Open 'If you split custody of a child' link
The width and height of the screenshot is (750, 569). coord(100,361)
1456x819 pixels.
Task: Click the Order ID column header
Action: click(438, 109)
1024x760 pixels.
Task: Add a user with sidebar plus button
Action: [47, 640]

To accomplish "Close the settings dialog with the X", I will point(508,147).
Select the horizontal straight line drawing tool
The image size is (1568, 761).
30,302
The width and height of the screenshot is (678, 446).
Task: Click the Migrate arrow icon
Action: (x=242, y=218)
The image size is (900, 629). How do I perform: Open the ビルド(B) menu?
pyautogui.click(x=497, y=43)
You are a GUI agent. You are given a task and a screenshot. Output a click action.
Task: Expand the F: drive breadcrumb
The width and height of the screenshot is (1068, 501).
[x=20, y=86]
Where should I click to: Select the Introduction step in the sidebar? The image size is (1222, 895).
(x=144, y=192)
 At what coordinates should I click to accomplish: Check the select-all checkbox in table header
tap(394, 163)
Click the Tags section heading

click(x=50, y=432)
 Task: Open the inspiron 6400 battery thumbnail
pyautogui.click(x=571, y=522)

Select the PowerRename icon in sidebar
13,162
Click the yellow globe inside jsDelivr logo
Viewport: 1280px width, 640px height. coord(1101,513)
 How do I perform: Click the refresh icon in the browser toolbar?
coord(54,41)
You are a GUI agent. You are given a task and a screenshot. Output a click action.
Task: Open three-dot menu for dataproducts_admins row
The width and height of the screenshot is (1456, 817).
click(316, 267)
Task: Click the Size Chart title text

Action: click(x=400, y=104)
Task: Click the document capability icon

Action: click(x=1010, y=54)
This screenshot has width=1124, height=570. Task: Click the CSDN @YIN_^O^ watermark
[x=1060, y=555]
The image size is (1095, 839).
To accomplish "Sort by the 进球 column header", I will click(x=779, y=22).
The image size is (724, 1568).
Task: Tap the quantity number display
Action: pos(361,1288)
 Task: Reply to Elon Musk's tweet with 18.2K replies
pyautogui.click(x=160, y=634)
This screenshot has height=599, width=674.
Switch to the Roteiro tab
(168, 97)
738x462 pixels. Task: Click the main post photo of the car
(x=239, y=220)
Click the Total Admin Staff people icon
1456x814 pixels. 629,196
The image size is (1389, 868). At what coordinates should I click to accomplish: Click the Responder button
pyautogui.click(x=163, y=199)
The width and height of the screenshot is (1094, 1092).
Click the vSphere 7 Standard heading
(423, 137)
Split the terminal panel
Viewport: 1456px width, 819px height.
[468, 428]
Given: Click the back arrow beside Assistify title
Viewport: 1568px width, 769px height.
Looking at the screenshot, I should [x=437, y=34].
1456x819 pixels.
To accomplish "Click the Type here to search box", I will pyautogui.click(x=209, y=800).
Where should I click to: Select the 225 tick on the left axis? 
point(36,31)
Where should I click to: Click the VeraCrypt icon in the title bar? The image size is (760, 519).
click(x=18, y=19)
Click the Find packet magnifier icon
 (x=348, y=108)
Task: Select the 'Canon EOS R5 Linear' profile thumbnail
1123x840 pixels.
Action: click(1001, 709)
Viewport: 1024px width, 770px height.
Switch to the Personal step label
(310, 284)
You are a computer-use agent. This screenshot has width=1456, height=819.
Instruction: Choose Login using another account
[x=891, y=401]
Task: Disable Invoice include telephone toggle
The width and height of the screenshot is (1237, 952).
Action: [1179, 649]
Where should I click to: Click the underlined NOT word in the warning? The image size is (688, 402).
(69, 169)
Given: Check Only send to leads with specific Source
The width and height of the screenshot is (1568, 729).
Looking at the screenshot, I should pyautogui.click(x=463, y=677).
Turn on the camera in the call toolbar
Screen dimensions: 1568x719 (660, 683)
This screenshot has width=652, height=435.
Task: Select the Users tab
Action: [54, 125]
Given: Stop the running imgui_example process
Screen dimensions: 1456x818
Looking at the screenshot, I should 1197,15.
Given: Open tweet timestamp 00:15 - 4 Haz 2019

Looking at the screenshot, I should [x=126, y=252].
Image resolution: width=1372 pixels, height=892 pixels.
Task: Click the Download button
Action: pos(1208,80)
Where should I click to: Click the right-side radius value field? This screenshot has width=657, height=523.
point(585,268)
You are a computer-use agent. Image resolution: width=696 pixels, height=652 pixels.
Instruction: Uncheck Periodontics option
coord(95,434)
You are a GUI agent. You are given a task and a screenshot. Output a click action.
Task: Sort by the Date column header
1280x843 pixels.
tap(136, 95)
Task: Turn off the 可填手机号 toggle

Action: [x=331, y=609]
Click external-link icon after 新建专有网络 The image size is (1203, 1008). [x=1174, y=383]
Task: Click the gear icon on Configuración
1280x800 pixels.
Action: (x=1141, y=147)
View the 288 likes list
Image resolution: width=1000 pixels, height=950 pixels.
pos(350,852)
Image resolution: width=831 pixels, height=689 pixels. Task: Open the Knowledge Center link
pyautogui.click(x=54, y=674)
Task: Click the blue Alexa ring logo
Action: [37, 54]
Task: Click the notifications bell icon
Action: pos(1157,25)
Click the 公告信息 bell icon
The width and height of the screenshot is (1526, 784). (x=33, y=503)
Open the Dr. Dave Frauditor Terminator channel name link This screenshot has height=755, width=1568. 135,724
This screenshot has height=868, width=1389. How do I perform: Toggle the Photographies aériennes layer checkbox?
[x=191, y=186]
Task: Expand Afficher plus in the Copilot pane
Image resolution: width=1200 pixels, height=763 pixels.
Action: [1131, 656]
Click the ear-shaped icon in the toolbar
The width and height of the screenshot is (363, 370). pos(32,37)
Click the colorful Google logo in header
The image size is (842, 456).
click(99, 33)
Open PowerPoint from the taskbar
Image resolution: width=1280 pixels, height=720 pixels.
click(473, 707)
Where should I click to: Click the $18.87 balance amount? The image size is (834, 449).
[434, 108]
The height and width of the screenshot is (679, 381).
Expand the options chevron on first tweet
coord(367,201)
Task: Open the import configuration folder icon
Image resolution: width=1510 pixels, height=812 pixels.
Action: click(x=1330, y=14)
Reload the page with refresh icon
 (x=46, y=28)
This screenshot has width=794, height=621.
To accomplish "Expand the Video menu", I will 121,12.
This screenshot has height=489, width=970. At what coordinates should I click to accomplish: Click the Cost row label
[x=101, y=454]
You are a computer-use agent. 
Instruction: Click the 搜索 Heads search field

..............................

_TASK STATEMENT_.
Rewrite every row with "GUI agent" replaced by "screen assistant", leaving everything else unchanged.

_RESULT FOR THIS TASK_.
Open 'If you split custody of a child' link
The width and height of the screenshot is (750, 569). coord(100,361)
1456x819 pixels.
Task: Click the Order ID column header
Action: click(438, 109)
1024x760 pixels.
Task: Add a user with sidebar plus button
Action: [47, 640]

To accomplish "Close the settings dialog with the X", I will point(508,147).
Select the horizontal straight line drawing tool
The image size is (1568, 761).
30,302
The width and height of the screenshot is (678, 446).
Task: Click the Migrate arrow icon
Action: (x=242, y=218)
The image size is (900, 629). How do I perform: Open the ビルド(B) menu?
pyautogui.click(x=497, y=43)
You are a screen assistant. You are given a task and a screenshot. Output a click action.
Task: Expand the F: drive breadcrumb
The width and height of the screenshot is (1068, 501).
[x=20, y=86]
Where should I click to: Select the Introduction step in the sidebar? The image size is (1222, 895).
(x=144, y=192)
 At what coordinates should I click to accomplish: Check the select-all checkbox in table header
tap(394, 163)
Click the Tags section heading

click(x=50, y=432)
 Task: Open the inspiron 6400 battery thumbnail
pyautogui.click(x=571, y=522)

Select the PowerRename icon in sidebar
13,162
Click the yellow globe inside jsDelivr logo
Viewport: 1280px width, 640px height. coord(1101,513)
 How do I perform: Click the refresh icon in the browser toolbar?
coord(54,41)
You are a screen assistant. You are given a task and a screenshot. Output a click action.
Task: Open three-dot menu for dataproducts_admins row
The width and height of the screenshot is (1456, 817).
click(316, 267)
Task: Click the Size Chart title text

Action: click(x=400, y=104)
Task: Click the document capability icon

Action: click(x=1010, y=54)
This screenshot has width=1124, height=570. Task: Click the CSDN @YIN_^O^ watermark
[x=1060, y=555]
The image size is (1095, 839).
To accomplish "Sort by the 进球 column header", I will click(x=779, y=22).
The image size is (724, 1568).
Task: Tap the quantity number display
Action: pos(361,1288)
 Task: Reply to Elon Musk's tweet with 18.2K replies
pyautogui.click(x=160, y=634)
This screenshot has height=599, width=674.
Switch to the Roteiro tab
(168, 97)
738x462 pixels. Task: Click the main post photo of the car
(x=239, y=220)
Click the Total Admin Staff people icon
1456x814 pixels. 629,196
The image size is (1389, 868). At what coordinates should I click to accomplish: Click the Responder button
pyautogui.click(x=163, y=199)
The width and height of the screenshot is (1094, 1092).
Click the vSphere 7 Standard heading
(423, 137)
Split the terminal panel
Viewport: 1456px width, 819px height.
[468, 428]
Given: Click the back arrow beside Assistify title
Viewport: 1568px width, 769px height.
Looking at the screenshot, I should [x=437, y=34].
1456x819 pixels.
To accomplish "Click the Type here to search box", I will pyautogui.click(x=209, y=800).
Where should I click to: Select the 225 tick on the left axis? 
point(36,31)
Where should I click to: Click the VeraCrypt icon in the title bar? The image size is (760, 519).
click(x=18, y=19)
Click the Find packet magnifier icon
 (x=348, y=108)
Task: Select the 'Canon EOS R5 Linear' profile thumbnail
1123x840 pixels.
Action: click(1001, 709)
Viewport: 1024px width, 770px height.
Switch to the Personal step label
(310, 284)
You are a computer-use agent. This screenshot has width=1456, height=819.
Instruction: Choose Login using another account
[x=891, y=401]
Task: Disable Invoice include telephone toggle
The width and height of the screenshot is (1237, 952).
Action: [1179, 649]
Where should I click to: Click the underlined NOT word in the warning? The image size is (688, 402).
(69, 169)
Given: Check Only send to leads with specific Source
The width and height of the screenshot is (1568, 729).
Looking at the screenshot, I should pyautogui.click(x=463, y=677).
Turn on the camera in the call toolbar
Screen dimensions: 1568x719 (660, 683)
This screenshot has width=652, height=435.
Task: Select the Users tab
Action: [54, 125]
Given: Stop the running imgui_example process
Screen dimensions: 1456x818
Looking at the screenshot, I should 1197,15.
Given: Open tweet timestamp 00:15 - 4 Haz 2019

Looking at the screenshot, I should [x=126, y=252].
Image resolution: width=1372 pixels, height=892 pixels.
Task: Click the Download button
Action: pos(1208,80)
Where should I click to: Click the right-side radius value field? This screenshot has width=657, height=523.
point(585,268)
You are a computer-use agent. Image resolution: width=696 pixels, height=652 pixels.
Instruction: Uncheck Periodontics option
coord(95,434)
You are a screen assistant. You are given a task and a screenshot. Output a click action.
Task: Sort by the Date column header
1280x843 pixels.
tap(136, 95)
Task: Turn off the 可填手机号 toggle

Action: [x=331, y=609]
Click external-link icon after 新建专有网络 The image size is (1203, 1008). [x=1174, y=383]
Task: Click the gear icon on Configuración
1280x800 pixels.
Action: (x=1141, y=147)
View the 288 likes list
Image resolution: width=1000 pixels, height=950 pixels.
pos(350,852)
Image resolution: width=831 pixels, height=689 pixels. Task: Open the Knowledge Center link
pyautogui.click(x=54, y=674)
Task: Click the blue Alexa ring logo
Action: [37, 54]
Task: Click the notifications bell icon
Action: pos(1157,25)
Click the 公告信息 bell icon
The width and height of the screenshot is (1526, 784). (x=33, y=503)
Open the Dr. Dave Frauditor Terminator channel name link This screenshot has height=755, width=1568. 135,724
This screenshot has height=868, width=1389. How do I perform: Toggle the Photographies aériennes layer checkbox?
[x=191, y=186]
Task: Expand Afficher plus in the Copilot pane
Image resolution: width=1200 pixels, height=763 pixels.
Action: [1131, 656]
Click the ear-shaped icon in the toolbar
The width and height of the screenshot is (363, 370). pos(32,37)
Click the colorful Google logo in header
The image size is (842, 456).
click(99, 33)
Open PowerPoint from the taskbar
Image resolution: width=1280 pixels, height=720 pixels.
click(473, 707)
Where should I click to: Click the $18.87 balance amount? The image size is (834, 449).
[434, 108]
The height and width of the screenshot is (679, 381).
Expand the options chevron on first tweet
coord(367,201)
Task: Open the import configuration folder icon
Image resolution: width=1510 pixels, height=812 pixels.
Action: click(x=1330, y=14)
Reload the page with refresh icon
 (x=46, y=28)
This screenshot has width=794, height=621.
To accomplish "Expand the Video menu", I will 121,12.
This screenshot has height=489, width=970. At what coordinates should I click to accomplish: Click the Cost row label
[x=101, y=454]
You are a computer-use agent. 
Instruction: Click the 搜索 Heads search field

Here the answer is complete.